-- Exercise objective --
Look below for the line that has "Where should I"; output exactly from it through the line that has "Open the Druckformulare tab", and leave the pictures out.
··· Data supplied
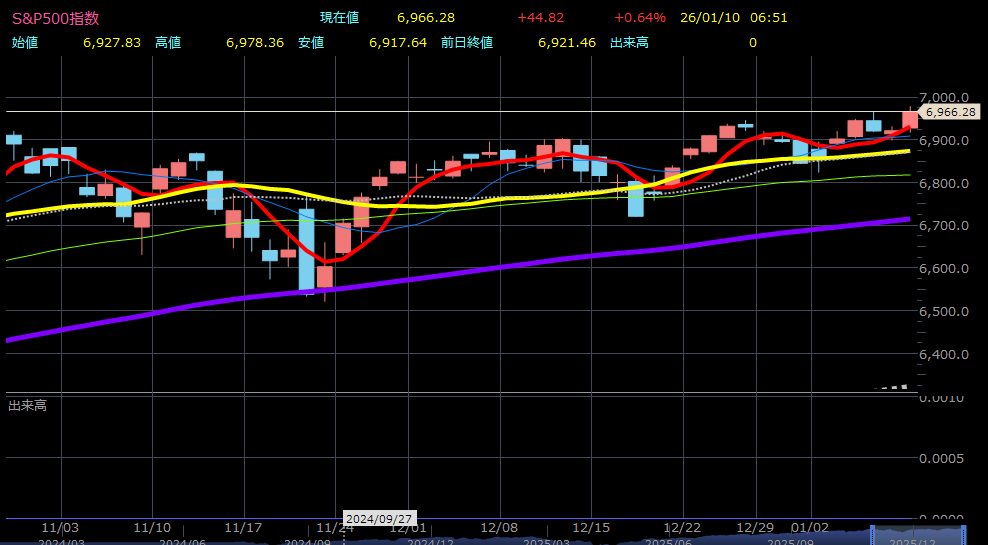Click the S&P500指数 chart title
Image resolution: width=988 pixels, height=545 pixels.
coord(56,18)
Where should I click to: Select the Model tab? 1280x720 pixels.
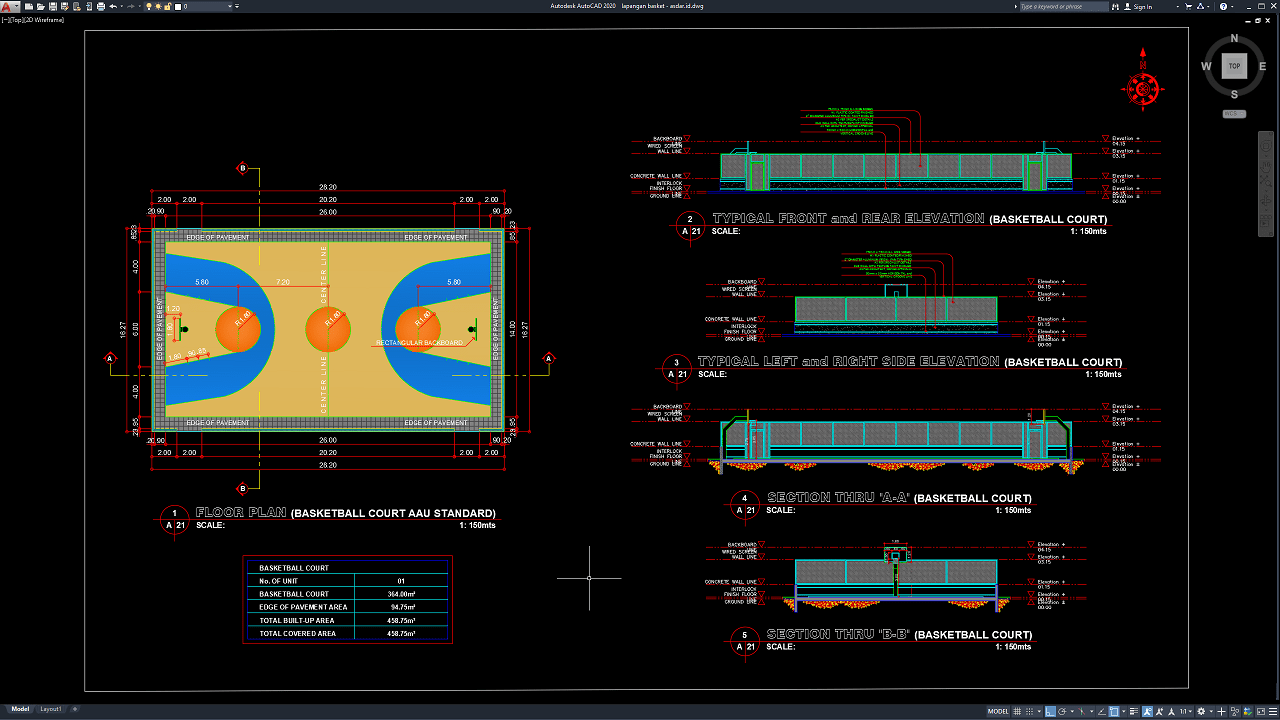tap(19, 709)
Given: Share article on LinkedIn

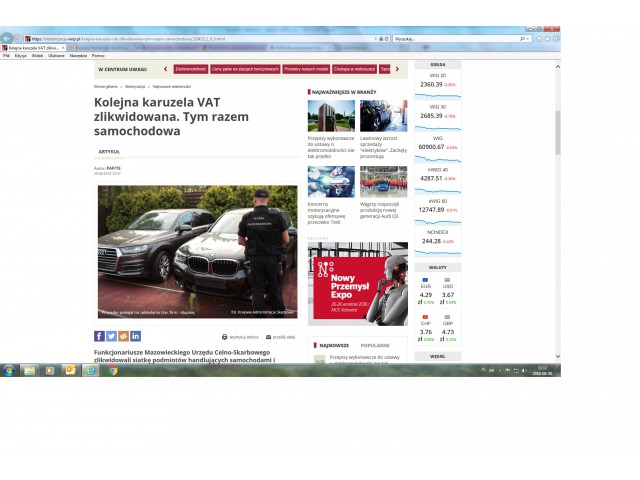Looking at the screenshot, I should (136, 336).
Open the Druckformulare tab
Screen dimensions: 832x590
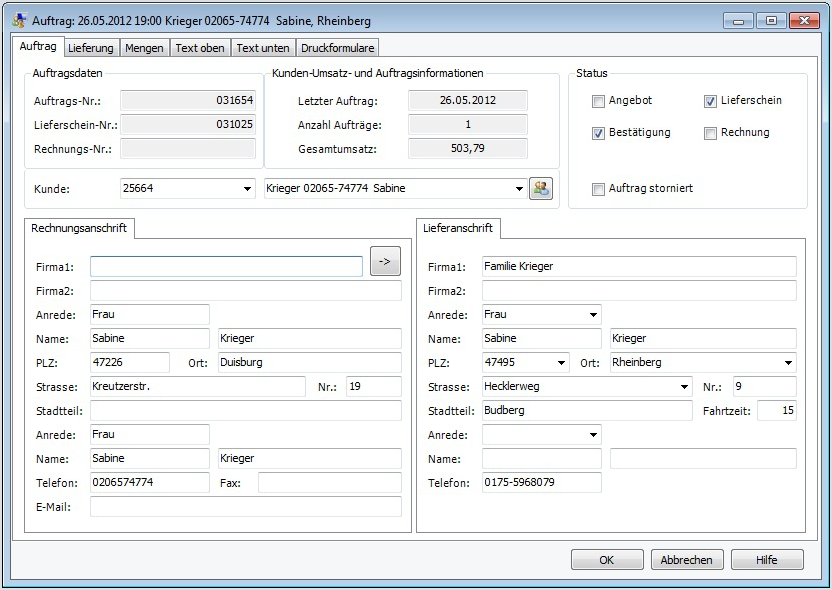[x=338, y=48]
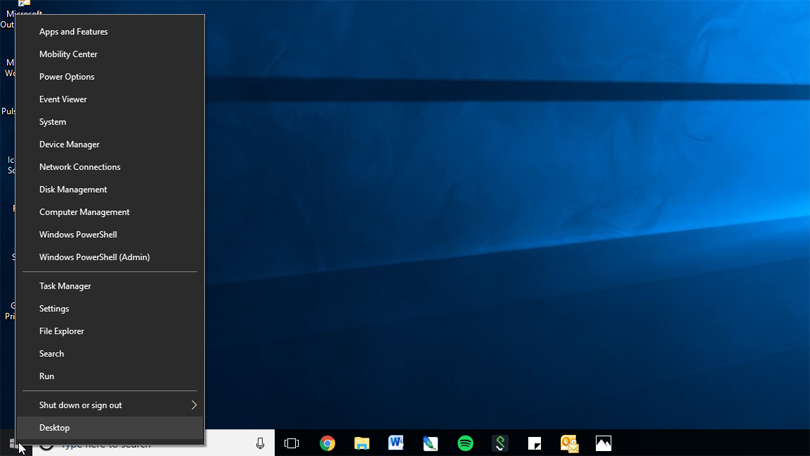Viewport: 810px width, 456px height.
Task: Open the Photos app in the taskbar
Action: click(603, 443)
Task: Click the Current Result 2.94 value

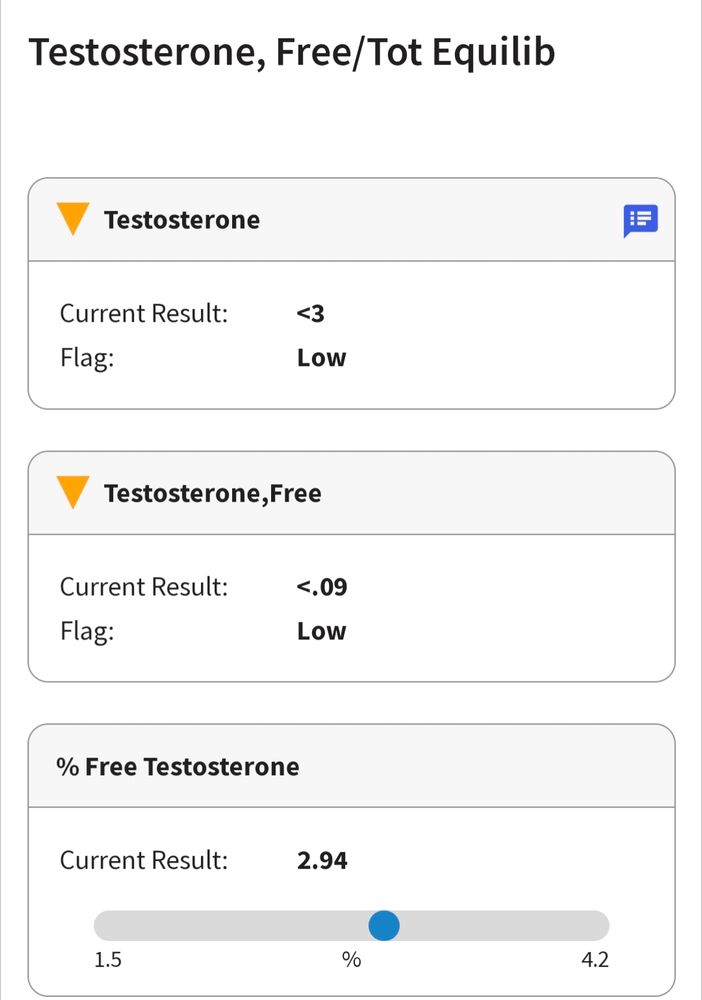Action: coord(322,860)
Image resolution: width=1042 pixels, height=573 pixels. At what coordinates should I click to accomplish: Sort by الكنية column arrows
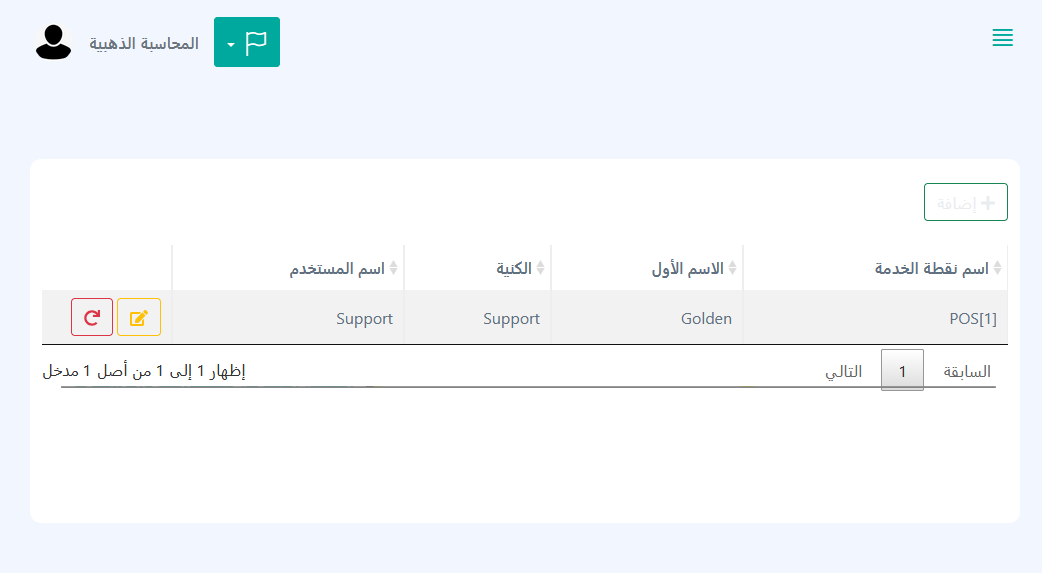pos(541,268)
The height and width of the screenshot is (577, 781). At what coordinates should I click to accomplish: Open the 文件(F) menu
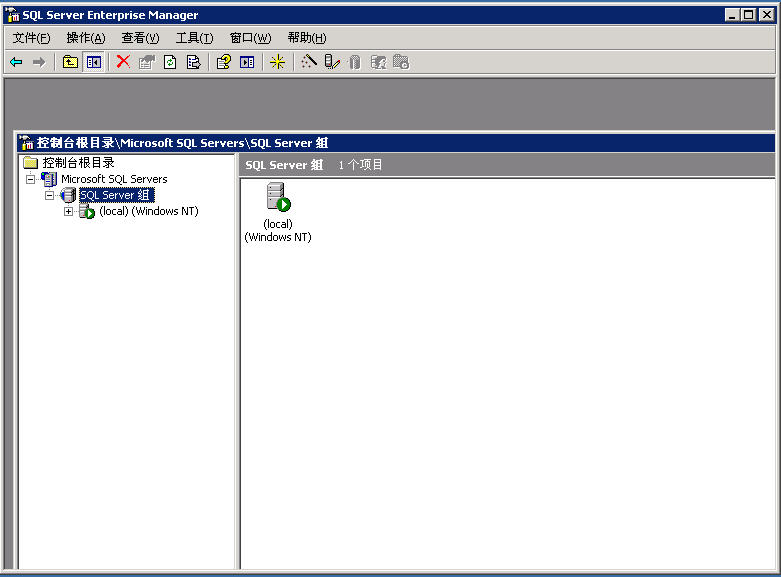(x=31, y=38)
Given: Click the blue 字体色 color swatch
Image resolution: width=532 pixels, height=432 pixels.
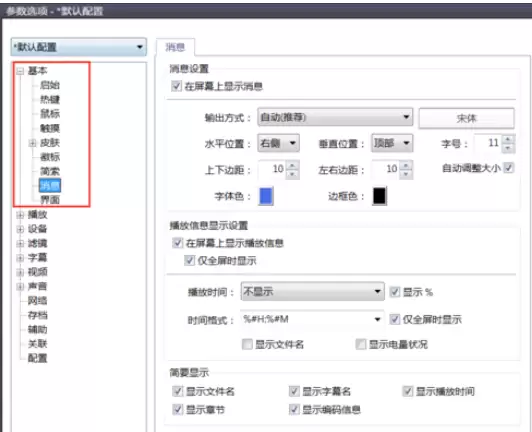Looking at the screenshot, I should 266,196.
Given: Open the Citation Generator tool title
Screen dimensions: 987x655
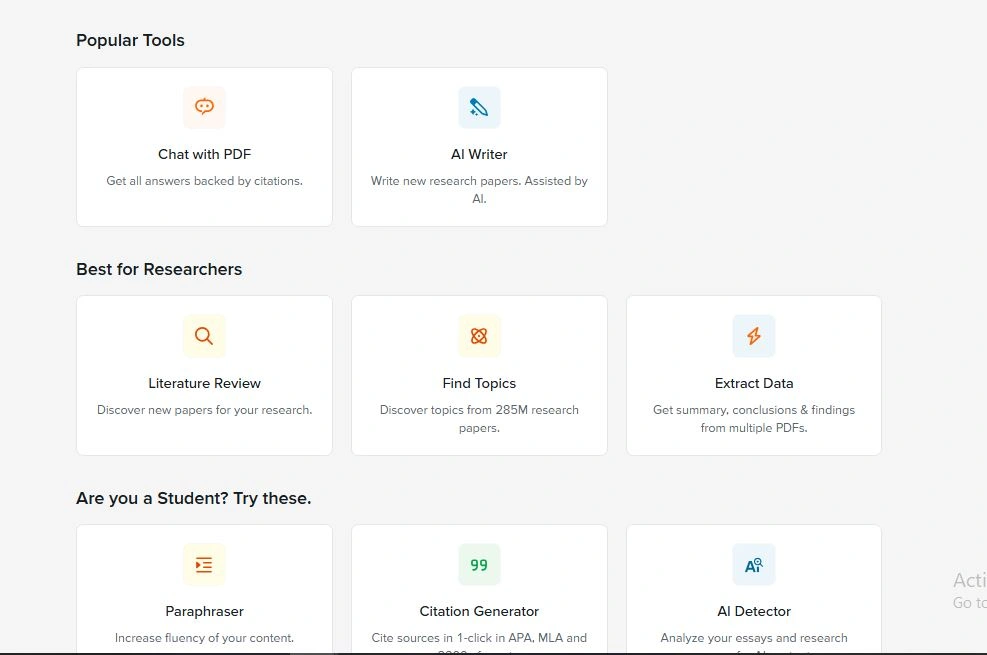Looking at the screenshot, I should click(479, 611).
······
-- Response to the task --
Where should I click to: Select the Model tab? 1280x720 pixels.
tap(19, 709)
Given: Share article on LinkedIn

Looking at the screenshot, I should (136, 336).
Open the Druckformulare tab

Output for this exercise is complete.